The waitress grinned and bowed. "Anything you say, Parson," she said.
The gambler who had goaded the minister was seething.
"Come on and smite, Preacher," he said. "Make room for the old fool, boys."
Preacher Brown cocked an eyebrow at him. In a thundering voice he said, "Let it not be said that I failed to rebuke a sinner. Verily there shall be wailing and gnashing of teeth." He glanced at his hand, saw it was a flush, and said, "I open for fifty dollars."
The onlookers gasped. The gambler looked at his cards, decided the preacher was bluffing, and raised him. Preacher Brown re-raised and the out-of-control gambler raised him back.

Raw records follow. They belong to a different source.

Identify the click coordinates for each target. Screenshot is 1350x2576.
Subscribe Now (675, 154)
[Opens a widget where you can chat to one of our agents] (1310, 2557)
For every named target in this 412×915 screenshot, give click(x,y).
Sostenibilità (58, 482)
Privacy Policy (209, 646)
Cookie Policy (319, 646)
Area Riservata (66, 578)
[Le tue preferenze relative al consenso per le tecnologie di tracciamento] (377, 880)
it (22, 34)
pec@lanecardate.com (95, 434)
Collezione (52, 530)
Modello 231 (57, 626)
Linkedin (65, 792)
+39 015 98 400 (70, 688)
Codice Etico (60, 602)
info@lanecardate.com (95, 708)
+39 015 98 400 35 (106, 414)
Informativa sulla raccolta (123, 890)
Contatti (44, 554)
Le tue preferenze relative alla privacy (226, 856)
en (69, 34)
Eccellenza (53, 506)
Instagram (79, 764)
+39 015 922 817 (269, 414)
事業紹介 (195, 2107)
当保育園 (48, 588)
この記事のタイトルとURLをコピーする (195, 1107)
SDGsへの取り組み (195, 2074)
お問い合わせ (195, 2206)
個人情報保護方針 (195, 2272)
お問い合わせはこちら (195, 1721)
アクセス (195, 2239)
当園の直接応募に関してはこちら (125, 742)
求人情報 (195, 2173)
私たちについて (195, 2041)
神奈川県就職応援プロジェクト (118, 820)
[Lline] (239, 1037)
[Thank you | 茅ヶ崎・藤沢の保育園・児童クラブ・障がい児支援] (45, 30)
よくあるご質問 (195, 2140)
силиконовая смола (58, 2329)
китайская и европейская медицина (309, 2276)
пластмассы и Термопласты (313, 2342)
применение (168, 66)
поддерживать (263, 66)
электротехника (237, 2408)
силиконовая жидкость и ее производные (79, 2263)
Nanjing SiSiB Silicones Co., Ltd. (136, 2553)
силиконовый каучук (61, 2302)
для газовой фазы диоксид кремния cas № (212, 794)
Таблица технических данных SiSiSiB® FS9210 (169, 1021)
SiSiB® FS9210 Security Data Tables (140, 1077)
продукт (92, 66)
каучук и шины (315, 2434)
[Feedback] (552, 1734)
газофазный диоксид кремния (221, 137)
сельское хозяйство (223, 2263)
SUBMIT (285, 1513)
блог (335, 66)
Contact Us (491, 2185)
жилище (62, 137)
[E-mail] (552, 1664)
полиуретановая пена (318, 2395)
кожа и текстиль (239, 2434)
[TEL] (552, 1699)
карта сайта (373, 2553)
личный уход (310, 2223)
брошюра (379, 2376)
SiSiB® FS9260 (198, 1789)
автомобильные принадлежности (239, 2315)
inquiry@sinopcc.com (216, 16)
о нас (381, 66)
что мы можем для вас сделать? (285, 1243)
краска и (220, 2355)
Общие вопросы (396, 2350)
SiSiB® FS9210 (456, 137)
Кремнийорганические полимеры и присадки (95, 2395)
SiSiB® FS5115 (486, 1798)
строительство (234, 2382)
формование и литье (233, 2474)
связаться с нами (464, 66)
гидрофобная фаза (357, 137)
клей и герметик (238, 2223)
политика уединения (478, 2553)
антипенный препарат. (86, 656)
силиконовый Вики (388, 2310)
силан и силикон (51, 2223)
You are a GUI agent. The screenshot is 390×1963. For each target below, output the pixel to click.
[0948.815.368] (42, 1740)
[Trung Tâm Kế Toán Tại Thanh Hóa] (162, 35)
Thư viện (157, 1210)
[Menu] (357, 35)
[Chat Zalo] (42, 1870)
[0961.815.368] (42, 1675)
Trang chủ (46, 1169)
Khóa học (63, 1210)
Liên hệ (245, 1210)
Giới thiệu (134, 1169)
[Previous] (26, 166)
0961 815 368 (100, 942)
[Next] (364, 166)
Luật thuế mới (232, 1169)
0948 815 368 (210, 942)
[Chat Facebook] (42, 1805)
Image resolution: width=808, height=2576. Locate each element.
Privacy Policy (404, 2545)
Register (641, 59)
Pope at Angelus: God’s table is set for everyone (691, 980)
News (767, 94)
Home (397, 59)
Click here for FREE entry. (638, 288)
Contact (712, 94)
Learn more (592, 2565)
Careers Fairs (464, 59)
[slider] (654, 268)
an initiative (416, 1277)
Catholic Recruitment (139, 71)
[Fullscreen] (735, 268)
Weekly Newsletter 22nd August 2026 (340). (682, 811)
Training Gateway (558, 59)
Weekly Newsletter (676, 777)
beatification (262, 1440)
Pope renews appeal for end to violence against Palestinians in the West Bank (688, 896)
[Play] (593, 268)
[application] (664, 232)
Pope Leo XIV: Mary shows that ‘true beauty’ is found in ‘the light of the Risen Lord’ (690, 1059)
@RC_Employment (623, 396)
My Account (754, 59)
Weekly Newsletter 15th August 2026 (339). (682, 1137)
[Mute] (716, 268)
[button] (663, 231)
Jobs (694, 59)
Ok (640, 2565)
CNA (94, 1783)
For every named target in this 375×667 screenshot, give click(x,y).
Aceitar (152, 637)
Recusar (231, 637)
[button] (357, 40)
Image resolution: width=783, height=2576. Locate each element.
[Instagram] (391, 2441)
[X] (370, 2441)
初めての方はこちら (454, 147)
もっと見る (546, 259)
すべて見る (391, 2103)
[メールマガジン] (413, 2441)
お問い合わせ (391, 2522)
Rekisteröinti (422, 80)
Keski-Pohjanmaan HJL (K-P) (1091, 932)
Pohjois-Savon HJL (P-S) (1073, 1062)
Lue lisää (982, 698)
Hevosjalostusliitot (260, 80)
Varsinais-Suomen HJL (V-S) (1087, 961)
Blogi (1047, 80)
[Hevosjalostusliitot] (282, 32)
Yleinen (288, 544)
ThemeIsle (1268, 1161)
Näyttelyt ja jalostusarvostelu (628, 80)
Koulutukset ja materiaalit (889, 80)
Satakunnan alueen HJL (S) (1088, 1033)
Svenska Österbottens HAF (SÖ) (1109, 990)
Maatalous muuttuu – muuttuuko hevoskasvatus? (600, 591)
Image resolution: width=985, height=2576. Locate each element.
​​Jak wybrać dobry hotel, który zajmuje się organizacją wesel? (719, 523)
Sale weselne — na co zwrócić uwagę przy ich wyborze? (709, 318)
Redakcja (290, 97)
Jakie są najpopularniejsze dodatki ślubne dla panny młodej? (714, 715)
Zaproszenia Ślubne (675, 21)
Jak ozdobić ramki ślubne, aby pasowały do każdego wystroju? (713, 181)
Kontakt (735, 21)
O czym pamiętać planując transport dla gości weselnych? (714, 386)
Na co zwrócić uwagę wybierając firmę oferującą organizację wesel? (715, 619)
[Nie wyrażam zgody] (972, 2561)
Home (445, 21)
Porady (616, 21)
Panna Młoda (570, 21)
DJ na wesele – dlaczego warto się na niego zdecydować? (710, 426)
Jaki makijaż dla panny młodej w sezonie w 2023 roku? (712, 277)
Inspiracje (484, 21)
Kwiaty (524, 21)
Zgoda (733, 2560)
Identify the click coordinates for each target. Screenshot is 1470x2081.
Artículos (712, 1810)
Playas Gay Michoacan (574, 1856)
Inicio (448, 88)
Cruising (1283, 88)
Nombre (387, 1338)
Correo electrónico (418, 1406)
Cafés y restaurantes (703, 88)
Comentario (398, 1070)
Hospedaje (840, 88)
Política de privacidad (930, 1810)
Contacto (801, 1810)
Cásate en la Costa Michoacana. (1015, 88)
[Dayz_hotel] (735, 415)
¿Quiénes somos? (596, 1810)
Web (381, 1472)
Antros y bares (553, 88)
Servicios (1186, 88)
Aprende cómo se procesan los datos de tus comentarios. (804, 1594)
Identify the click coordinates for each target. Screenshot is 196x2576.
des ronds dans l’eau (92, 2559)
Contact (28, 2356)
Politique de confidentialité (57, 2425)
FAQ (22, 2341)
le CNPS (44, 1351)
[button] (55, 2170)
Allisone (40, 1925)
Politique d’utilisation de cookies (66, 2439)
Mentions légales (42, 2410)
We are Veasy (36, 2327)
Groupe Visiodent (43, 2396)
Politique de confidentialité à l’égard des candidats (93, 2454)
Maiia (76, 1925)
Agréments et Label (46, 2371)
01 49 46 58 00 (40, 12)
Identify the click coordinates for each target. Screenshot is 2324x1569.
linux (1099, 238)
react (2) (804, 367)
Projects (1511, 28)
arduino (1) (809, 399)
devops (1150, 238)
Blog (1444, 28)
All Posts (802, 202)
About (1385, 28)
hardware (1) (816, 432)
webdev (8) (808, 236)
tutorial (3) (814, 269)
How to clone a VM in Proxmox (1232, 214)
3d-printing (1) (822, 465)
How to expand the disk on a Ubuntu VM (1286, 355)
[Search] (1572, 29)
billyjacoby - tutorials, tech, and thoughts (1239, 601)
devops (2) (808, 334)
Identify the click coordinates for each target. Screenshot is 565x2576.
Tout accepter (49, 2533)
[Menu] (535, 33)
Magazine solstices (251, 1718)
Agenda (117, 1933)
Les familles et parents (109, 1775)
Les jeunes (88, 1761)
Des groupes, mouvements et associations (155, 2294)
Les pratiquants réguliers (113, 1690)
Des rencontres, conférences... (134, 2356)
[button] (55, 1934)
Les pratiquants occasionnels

Preacher Brown won the pot.
"Woe, woe, woe," he said as he raked in the chips. "The Lord giveth and the Lord taketh away."
The crowd around the table roared with laughter and applause. Even the losing gambler had to smile. He nodded and complimented the minister on his play.
Preacher Brown not only won enough money to start building his church, the next morning many of the gamblers from the saloon showed up to start chopping logs.
There was another recorded case of a man who was not as sincere or selfless as Preacher Brown. A gambler disguised himself as a minister at the Lady Gay Saloon and Dance Hall in Dodge City, Kansas.
He intoned that gambling was a way that "God punished sinners and rewarded the virtuous." He removed his black smock, folded it on the back of his chair and began playing poker.
The game went on for more than two hours and the preacher seemed unbeatable. Then a sharp-eyed patron shouted, "He's got an ace up his sleeve!"
The false preacher tried to explain that it must have been a miracle and said the Lord must have placed it there, but the gamblers weren't fooled. They didn't give him the usual harsh treatment reserved for cheaters, but he never showed up at that saloon again.